Glencore faces another strong year for its trading business as the London-listed miner benefited from price swings and market volatility caused by Russia’s invasion of Ukraine.
Profits for its marketing unit will be “comfortably” above the upper end of its guidance range of $2.2 billion to $3.2 billion based on first-quarter performance, the group said in a statement Thursday. If achieved, it would make it the third year in a row that the unit has exceeded its range.
“Our marketing activities were supported during the quarter by tight physical market conditions and periods of extreme market volatility,” Chief Executive Officer Gary Nagle said in a production update.
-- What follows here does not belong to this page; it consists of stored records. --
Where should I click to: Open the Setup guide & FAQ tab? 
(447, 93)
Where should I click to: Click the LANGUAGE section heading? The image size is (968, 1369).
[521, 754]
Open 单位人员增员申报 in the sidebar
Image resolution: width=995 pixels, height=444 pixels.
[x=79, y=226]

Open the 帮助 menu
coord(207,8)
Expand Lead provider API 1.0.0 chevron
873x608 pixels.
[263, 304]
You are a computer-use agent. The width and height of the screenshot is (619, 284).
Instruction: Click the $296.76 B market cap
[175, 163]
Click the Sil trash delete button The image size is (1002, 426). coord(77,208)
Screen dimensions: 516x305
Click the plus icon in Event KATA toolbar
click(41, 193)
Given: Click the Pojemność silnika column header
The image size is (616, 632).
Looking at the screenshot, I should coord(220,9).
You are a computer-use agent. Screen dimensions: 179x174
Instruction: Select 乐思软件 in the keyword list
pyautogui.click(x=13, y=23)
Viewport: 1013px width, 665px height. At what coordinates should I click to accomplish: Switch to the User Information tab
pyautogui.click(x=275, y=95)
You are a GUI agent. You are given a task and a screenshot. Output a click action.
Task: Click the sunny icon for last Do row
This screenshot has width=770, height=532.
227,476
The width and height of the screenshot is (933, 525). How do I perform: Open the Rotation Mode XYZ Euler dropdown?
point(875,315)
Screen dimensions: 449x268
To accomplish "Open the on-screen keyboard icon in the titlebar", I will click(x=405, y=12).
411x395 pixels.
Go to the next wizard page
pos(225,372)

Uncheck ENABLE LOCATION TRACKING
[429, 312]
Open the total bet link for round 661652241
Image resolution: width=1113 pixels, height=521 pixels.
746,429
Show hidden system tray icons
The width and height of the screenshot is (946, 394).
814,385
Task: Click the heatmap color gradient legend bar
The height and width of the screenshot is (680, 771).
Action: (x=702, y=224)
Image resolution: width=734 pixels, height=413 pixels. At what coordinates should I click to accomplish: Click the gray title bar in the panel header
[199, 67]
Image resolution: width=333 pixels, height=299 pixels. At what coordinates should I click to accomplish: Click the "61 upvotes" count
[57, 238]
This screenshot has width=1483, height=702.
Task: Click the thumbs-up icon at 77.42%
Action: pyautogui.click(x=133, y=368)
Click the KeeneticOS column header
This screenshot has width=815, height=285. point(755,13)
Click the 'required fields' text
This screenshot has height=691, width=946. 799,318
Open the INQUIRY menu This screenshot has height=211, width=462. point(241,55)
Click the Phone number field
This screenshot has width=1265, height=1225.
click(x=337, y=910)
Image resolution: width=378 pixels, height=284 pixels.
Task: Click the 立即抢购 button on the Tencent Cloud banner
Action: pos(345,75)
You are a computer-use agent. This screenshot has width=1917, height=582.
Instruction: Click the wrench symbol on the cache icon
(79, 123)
Glencore’s comments suggest that commodity traders with access to deep credit lines have taken advantage of opportunities for arbitrage and reorganization of trade flows triggered by sanctions imposed on Russia.
The group’s shares added 1% at the start of trading in London on Thursday. They have increased by almost 30% this year.
News from Glencore’s mining activity was not so positive, with the company slashing its copper and cobalt production forecast due to difficult ground conditions. The group also lowered its outlook for zinc.
However, Glencore’s coal mines increased production in the quarter despite heavy rains in Australia and South Africa. Production rose by 4 million tonnes a year ago to 28.5 million tonnes, boosted by a deal to take control of a major coal mine in Colombia.
Koniambo, the company’s nickel asset in New Caledonia, also saw an improvement in performance.
The world’s biggest miners have had a tough start to the year with companies like Anglo American, BHP, Rio Tinto and Vale struggling to meet production targets and control costs amid Covid-19 disruptions and to broader inflationary pressures.
Glencore’s production update ahead of its annual shareholders meeting in Switzerland on Thursday as the group faces the threat of investor dissent.
Influential proxy advisers have urged shareholders to reject the progress report on its climate strategy over concerns over thermal coal, a fossil fuel burned in power plants to generate electricity.
The UK’s Local Government Pension Scheme said it would vote against the report, citing shortcomings in target setting over the next decade.
“We therefore consider it particularly important for a company like Glencore to provide clear and solid objectives that show a Paris-aligned trajectory over the next 10 years,” he said.
If more than 20% of the votes cast at the meeting are against the report, Glencore said it would engage with major shareholders to understand areas of concern and consider appropriate changes to its climate plan.